Carla answers the door. She doesn’t seem surprised to see us. She pulls my dad into this big over-the-top hug, like hangs on his neck and then she starts to cry. I am getting a bit bored of everyone crying all the time. I just stand there. After about a year she seems to remember I’m there and says, ‘Megan is in her room.’ Pretty rude, not even a polite enquiry into my health. On the other hand, everyone is treating me so carefully, it’s almost a relief to be treated normally. I don’t wait to be asked twice. I bound up the stairs.
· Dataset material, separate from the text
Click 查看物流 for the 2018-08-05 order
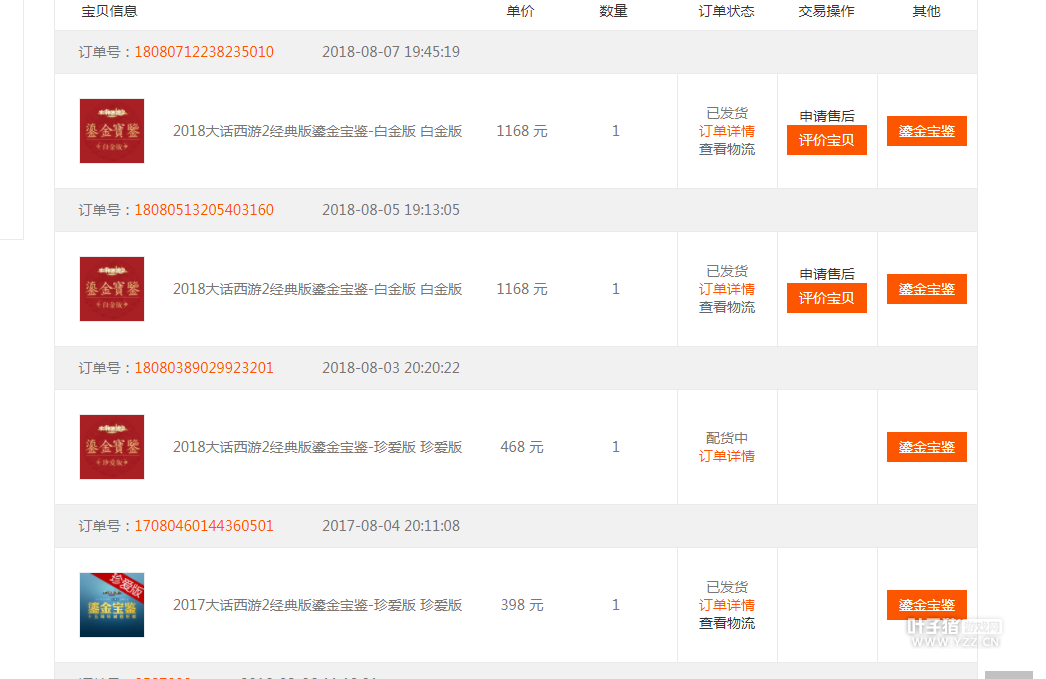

On Megan’s bedroom door there is a tin sign, it says: ‘Megan’s messy room. Enter at your own risk.’ I have one that says the same, but ‘Emily’s messy room’ obviously. We bought them at Camden Market when we were about ten. We’d come to London because the three mums wanted to take all of us to the Tower of London to see the Crown Jewels. The crowns were flashy, but the best bit of the trip was the market. Ridley sulked that you couldn’t buy the room sign with his name on it. We teased him and said he wasn’t in our club. I don’t know where my sign is anymore; at the back of some wardrobe until we moved, I’d guess, maybe in the loft now, or a bag that ended up at a charity shop. I’ve always thought it was funny that Megan kept her sign up. In so many ways she’s so cool and conscious of being seen as adult but then she’ll just do something funny like keep up a sign that basically advertises her kid status. Megan can do that. She can make something uncool, cool, just by her disregard for caring whether it’s cool or not.
I’ve missed her.
The last time we saw each other she was punching me in a loo.
Or was she feeding me water and chocolate?
I’m still gathering my nerve to knock on the door, or maybe just open it and go in without announcing myself, when Carla shouts up the stairs. ‘Your dad is just going to run me to the shops. With everything that’s been going on, we have nothing in for supper. He says you are staying.’